*EXERCISE REQUIREMENTS*: In the response, each entry below should appear again exactly as given.

******************************

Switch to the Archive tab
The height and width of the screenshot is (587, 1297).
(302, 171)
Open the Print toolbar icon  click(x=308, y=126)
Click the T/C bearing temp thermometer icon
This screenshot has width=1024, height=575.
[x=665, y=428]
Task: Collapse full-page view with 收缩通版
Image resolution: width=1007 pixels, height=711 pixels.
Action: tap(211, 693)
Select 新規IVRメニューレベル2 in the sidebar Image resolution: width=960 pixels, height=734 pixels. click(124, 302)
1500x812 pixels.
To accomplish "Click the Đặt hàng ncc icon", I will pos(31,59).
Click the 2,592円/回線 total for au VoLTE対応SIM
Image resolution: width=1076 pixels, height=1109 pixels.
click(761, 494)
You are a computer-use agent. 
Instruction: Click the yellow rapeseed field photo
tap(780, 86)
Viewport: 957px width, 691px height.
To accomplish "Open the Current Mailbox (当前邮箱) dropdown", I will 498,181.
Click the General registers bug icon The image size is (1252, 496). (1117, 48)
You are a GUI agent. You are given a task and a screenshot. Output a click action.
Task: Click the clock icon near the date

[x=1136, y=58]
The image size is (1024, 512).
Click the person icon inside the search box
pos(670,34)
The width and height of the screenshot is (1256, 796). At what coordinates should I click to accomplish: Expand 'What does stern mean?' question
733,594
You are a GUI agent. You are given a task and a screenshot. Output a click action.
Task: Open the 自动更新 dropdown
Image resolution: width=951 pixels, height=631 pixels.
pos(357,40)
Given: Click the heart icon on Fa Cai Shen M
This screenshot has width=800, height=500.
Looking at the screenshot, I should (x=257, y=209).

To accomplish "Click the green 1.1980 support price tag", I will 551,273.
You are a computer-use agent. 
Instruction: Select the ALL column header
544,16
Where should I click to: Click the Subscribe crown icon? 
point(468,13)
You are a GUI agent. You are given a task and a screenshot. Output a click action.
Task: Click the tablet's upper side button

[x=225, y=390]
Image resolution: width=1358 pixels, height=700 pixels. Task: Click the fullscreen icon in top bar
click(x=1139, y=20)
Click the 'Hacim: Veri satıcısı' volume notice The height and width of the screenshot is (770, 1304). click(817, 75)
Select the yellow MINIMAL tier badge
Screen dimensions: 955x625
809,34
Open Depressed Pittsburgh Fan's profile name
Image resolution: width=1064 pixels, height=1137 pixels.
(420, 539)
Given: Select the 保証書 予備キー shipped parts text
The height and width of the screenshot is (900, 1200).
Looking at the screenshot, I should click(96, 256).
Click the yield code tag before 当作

******************************

*SOLUTION BELOW*:
Switch to the Archive tab
The height and width of the screenshot is (587, 1297).
(302, 171)
Open the Print toolbar icon  click(x=308, y=126)
Click the T/C bearing temp thermometer icon
This screenshot has width=1024, height=575.
[x=665, y=428]
Task: Collapse full-page view with 收缩通版
Image resolution: width=1007 pixels, height=711 pixels.
Action: tap(211, 693)
Select 新規IVRメニューレベル2 in the sidebar Image resolution: width=960 pixels, height=734 pixels. click(124, 302)
1500x812 pixels.
To accomplish "Click the Đặt hàng ncc icon", I will pos(31,59).
Click the 2,592円/回線 total for au VoLTE対応SIM
Image resolution: width=1076 pixels, height=1109 pixels.
click(761, 494)
You are a computer-use agent. 
Instruction: Click the yellow rapeseed field photo
tap(780, 86)
Viewport: 957px width, 691px height.
To accomplish "Open the Current Mailbox (当前邮箱) dropdown", I will 498,181.
Click the General registers bug icon The image size is (1252, 496). (1117, 48)
You are a GUI agent. You are given a task and a screenshot. Output a click action.
Task: Click the clock icon near the date

[x=1136, y=58]
The image size is (1024, 512).
Click the person icon inside the search box
pos(670,34)
The width and height of the screenshot is (1256, 796). At what coordinates should I click to accomplish: Expand 'What does stern mean?' question
733,594
You are a GUI agent. You are given a task and a screenshot. Output a click action.
Task: Open the 自动更新 dropdown
Image resolution: width=951 pixels, height=631 pixels.
pos(357,40)
Given: Click the heart icon on Fa Cai Shen M
This screenshot has width=800, height=500.
Looking at the screenshot, I should (x=257, y=209).

To accomplish "Click the green 1.1980 support price tag", I will 551,273.
You are a computer-use agent. 
Instruction: Select the ALL column header
544,16
Where should I click to: Click the Subscribe crown icon? 
point(468,13)
You are a GUI agent. You are given a task and a screenshot. Output a click action.
Task: Click the tablet's upper side button

[x=225, y=390]
Image resolution: width=1358 pixels, height=700 pixels. Task: Click the fullscreen icon in top bar
click(x=1139, y=20)
Click the 'Hacim: Veri satıcısı' volume notice The height and width of the screenshot is (770, 1304). click(817, 75)
Select the yellow MINIMAL tier badge
Screen dimensions: 955x625
809,34
Open Depressed Pittsburgh Fan's profile name
Image resolution: width=1064 pixels, height=1137 pixels.
(420, 539)
Given: Select the 保証書 予備キー shipped parts text
The height and width of the screenshot is (900, 1200).
Looking at the screenshot, I should click(96, 256).
Click the yield code tag before 当作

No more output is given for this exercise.